Il venerdì mattina era sempre una festa. Si poteva percepire la gioia delle persone nell’aria. Tutte le donne si alzavano presto per dirigersi al souk di fiducia e comprare della verdura fresca, necessaria per cucinare un buon cuscus. Gli uomini, invece, erano soliti tagliarsi i capelli dal barbiere, farsi una doccia calda e raggiungere gli amici alla moschea più vicina, per celebrare la preghiera della Joumu’a. I bambini non vedevano l’ora che finissero le lezioni a scuola, per catapultarsi a casa e riempirsi la pancia di tutte le delizie che mamme e sorelle avevano preparato. Era un giorno importante anche per Aziz, che aumentava esponenzialmente le sue entrate, siccome provvedeva a perfezionare la barba di amici e parenti e ad acconciare i nipoti dei vicini.

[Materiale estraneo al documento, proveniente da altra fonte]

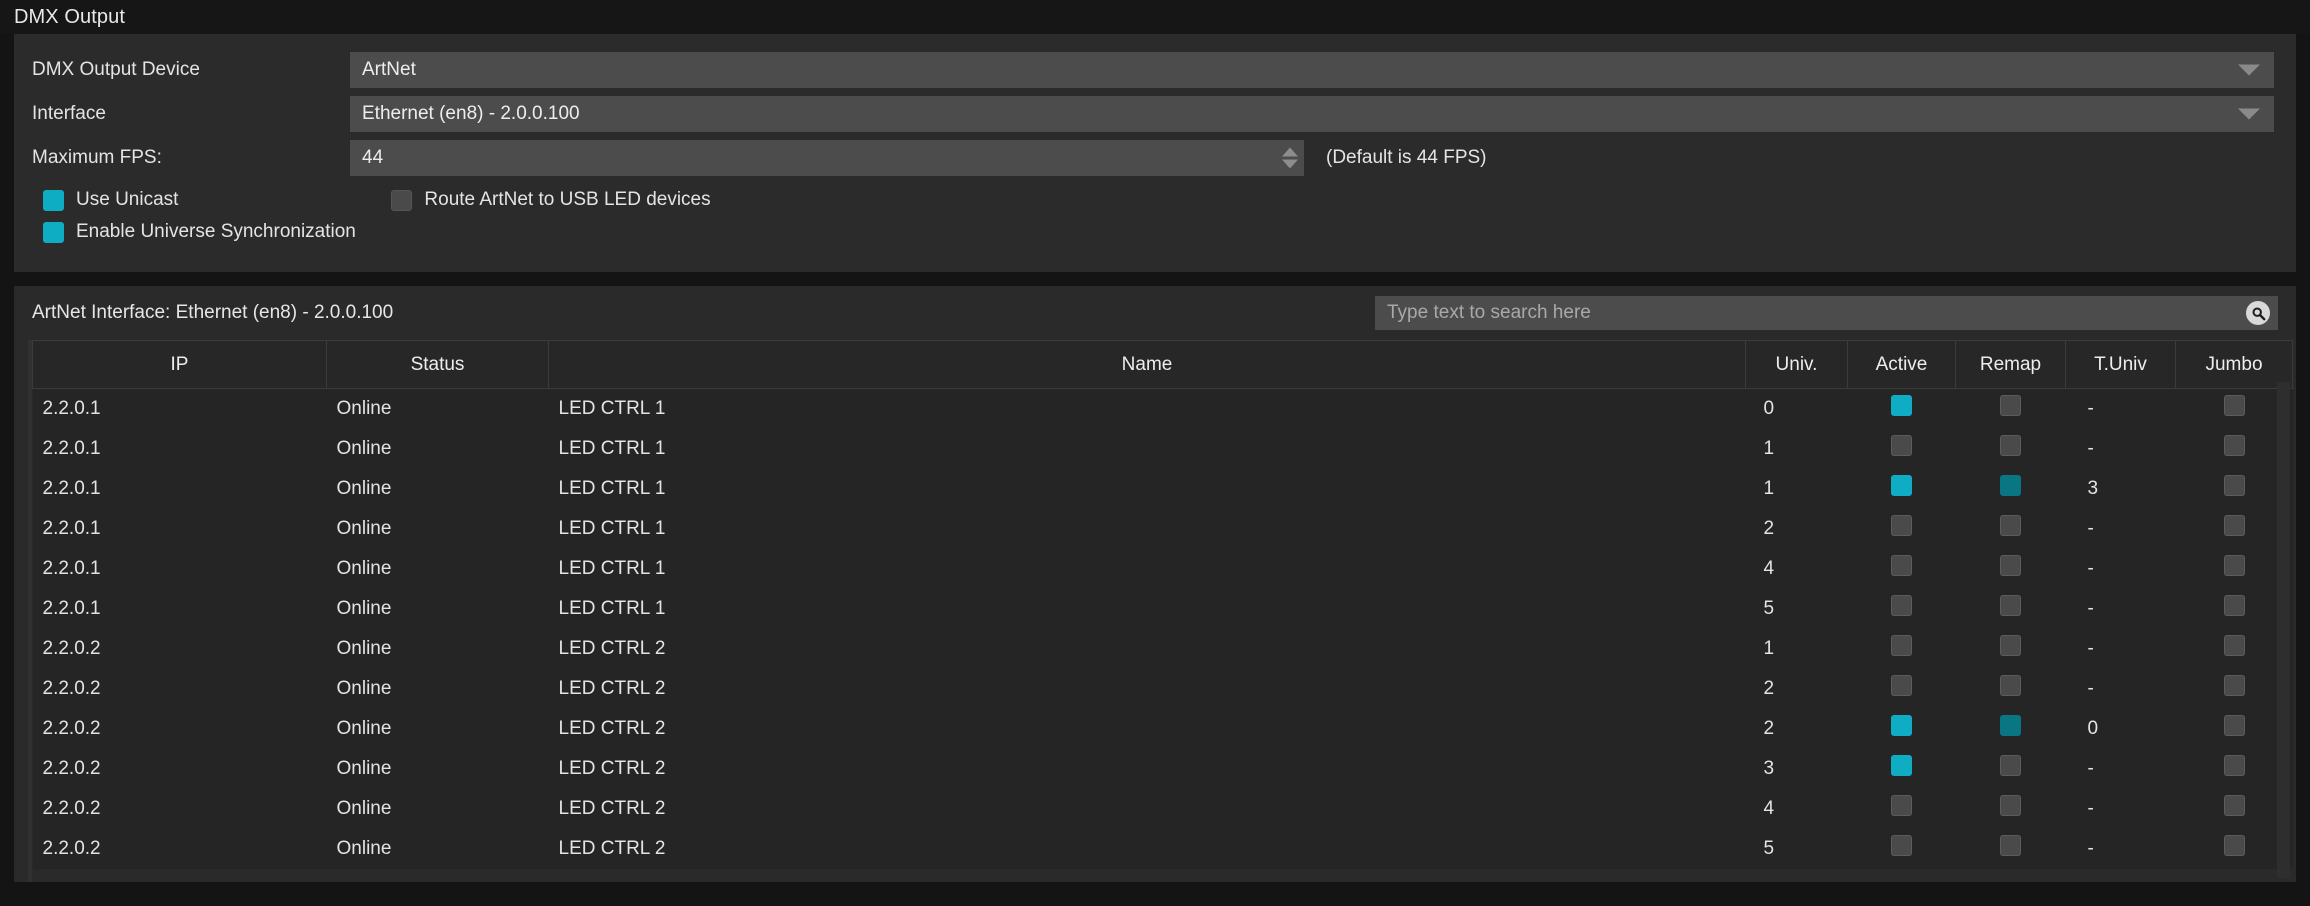 The image size is (2310, 906). I want to click on table-row: 2.2.0.2 Online LED CTRL 22 0, so click(1162, 728).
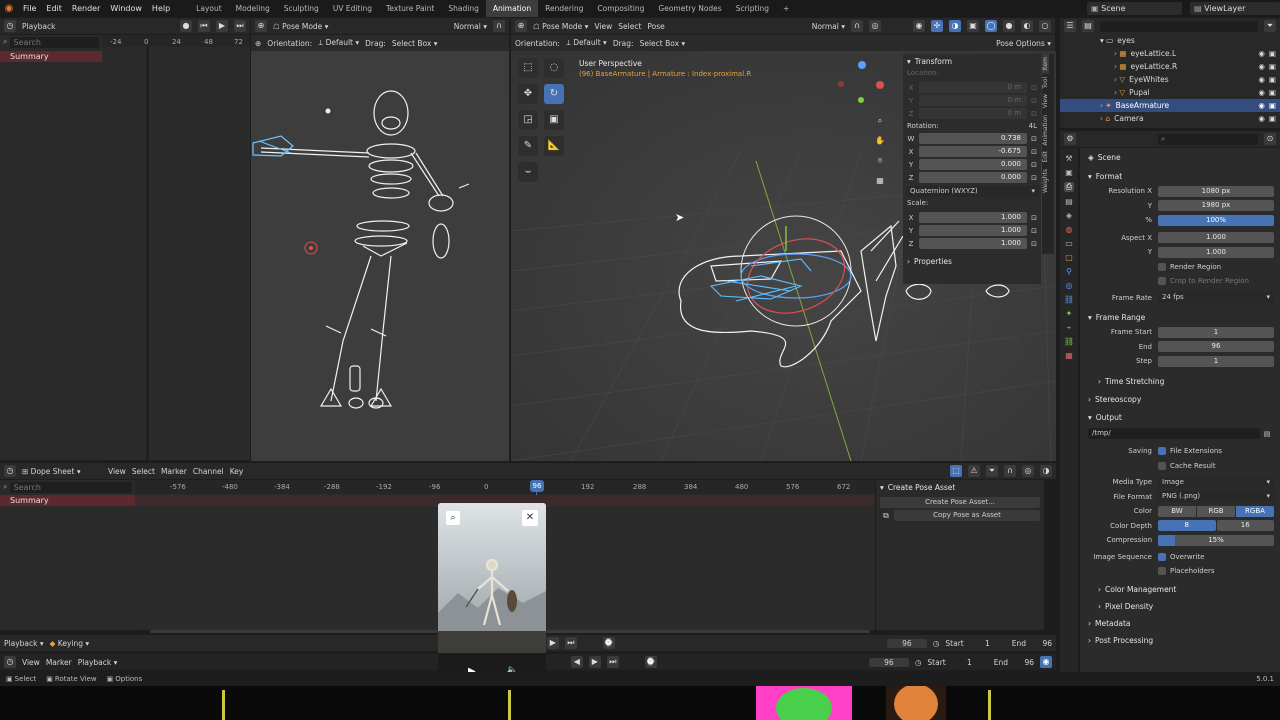  What do you see at coordinates (161, 8) in the screenshot?
I see `menu-help: Help` at bounding box center [161, 8].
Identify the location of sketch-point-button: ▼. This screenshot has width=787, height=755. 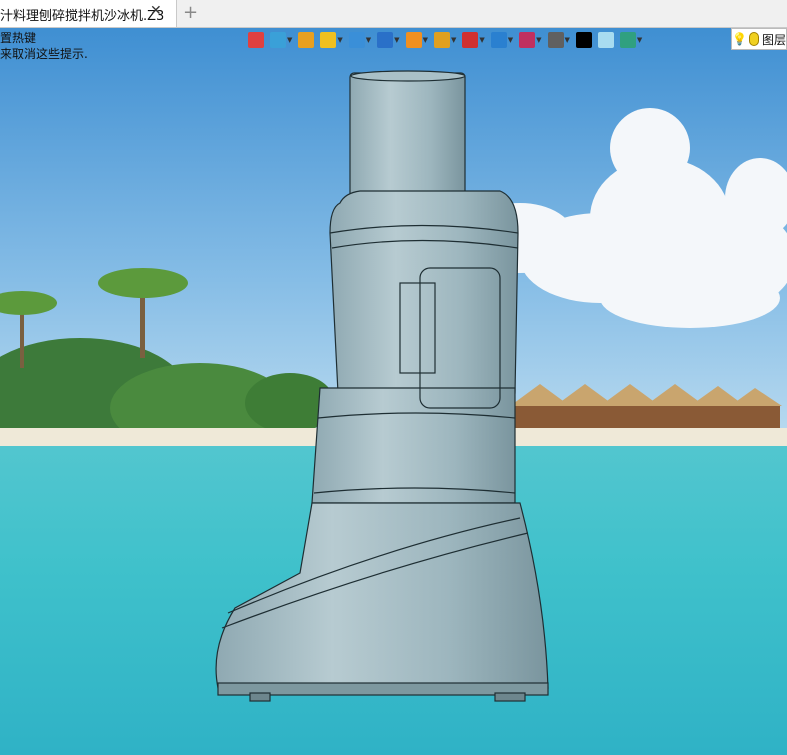
(281, 40).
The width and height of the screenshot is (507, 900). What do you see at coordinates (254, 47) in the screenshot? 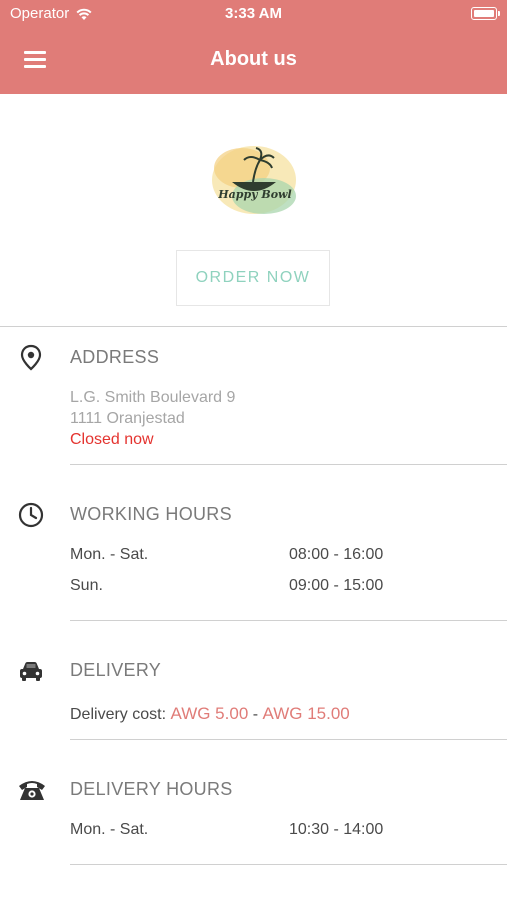
I see `app-header: Operator 3:33 AM About us` at bounding box center [254, 47].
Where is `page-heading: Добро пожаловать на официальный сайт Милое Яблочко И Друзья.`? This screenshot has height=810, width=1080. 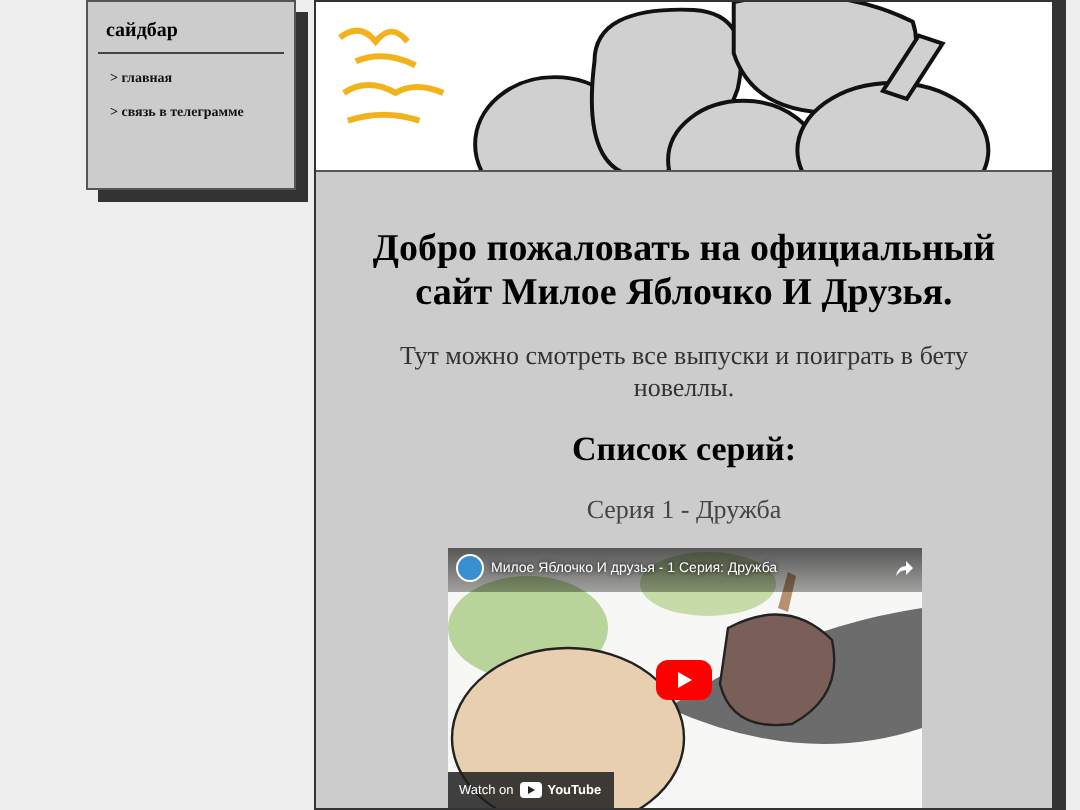 page-heading: Добро пожаловать на официальный сайт Милое Яблочко И Друзья. is located at coordinates (684, 272).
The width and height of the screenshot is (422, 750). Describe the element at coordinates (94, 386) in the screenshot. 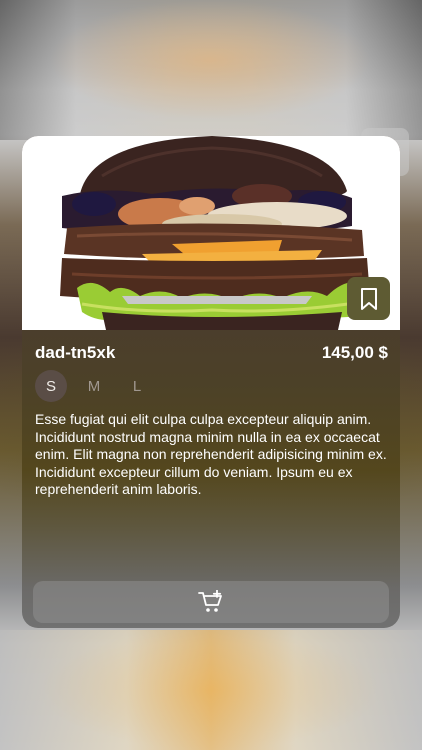

I see `size-option-m: M` at that location.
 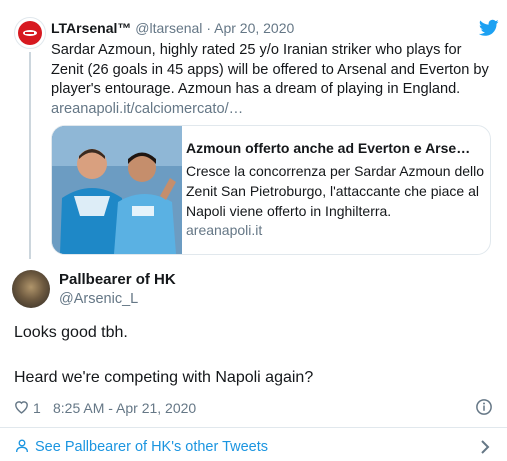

-Hai un po’ di tempo per me? Non riesco a venire dopo la preghiera, perché devo andare a trovare mia sorella Zakiya. Se riesci a ritagliarmi qualche minuto, te ne sarei grato.-

Aziz alzò lo sguardo dal cliente a cui si stava dedicando e sorrise, mostrando due incisivi rotti ed una dentatura poco curata.

-Ragazzo mio, ogni settimana hai una scusa buona per farti servire prima degli altri! Stavolta ti perdono solo perché potrebbe essere l’ultimo venerdì in cui posso avere l’onore di sistemarti quel testone.- gli rispose divertito.

-Grazie mille, Aziz. Sei un vero amico.-

-Perché? Dove vai?- gli chiese il cliente. Dalla voce, Ibrahim riconobbe Mohamed, il fornaio.

-Vado in Italia.- rispose. Mohamed si voltò:

-E non mi dici nulla? Devo venirlo a sapere dal buon vecchio Aziz?-

-Scusami, ma sono un po’ impegnato e distratto ultimamente! Te l’avrei sicuramente detto.-

-Ammettilo che pensavi di partire senza salutarmi!- ironizzò.

-E come potrei?- lo rassicurò il ragazzo.

-Beato te, Ibrahim. Te ne vai in Europa, lontano da qui. Non sai quanto pagherei per essere al tuo posto.-

-Comincerò una nuova vita e spero di poterne far cominciare una nuova anche alla mia famiglia.-

-Non ti scordare di me, mi raccomando!- lo punzecchiò Aziz, mentre si strofinava le mani su un asciugamano consumato da un’esagerata quantità di lavaggi.

-Non posso scordarmi di voi! Pregate per me.-

-Abbi fede, Ibrahim. Sei un bravo ragazzo, ce la farai.- lo rassicurò Mohamed che si era alzato dalla sedia e si contemplava allo specchio.

-Hassna adorerà questo taglio. Dio benedica le tue mani d’oro, Aziz!-

Hassna era la moglie di Mohamed e riusciva sempre a trovare qualcosa da ridire sulla maniera in cui il marito sceglieva di tagliarsi i capelli. Aziz e Ibrahim incrociarono gli sguardi complici. Non invidiarono l’amico, ma sotto ai baffi gli concessero di credere alle proprie parole.

-Forza, tocca a te, Ibrahim.-

Aziz osservò la folta chioma scura del ragazzo e decise di dare il meglio di sé, come prova d’affetto. Gli si stringeva il cuore all’idea dell’allontanamento di Ibrahim. Lo aveva visto crescere, diventare così simile all’ormai defunto padre nel quale lui, anni prima, aveva trovato un fedele amico. Mentre puliva le affilate forbici, si promise di non interrompere mai i contatti con lui, giusto per mettersi l’anima in pace.

Ibrahim si abbandonò alle esperte mani di Aziz, mentre il ritornello di una canzone dei Nass-Al-Ghiwane gli accarezzava i timpani, risvegliando le sue più acute malinconie: “Nulla mi devasta più della separazione dagli affetti…”.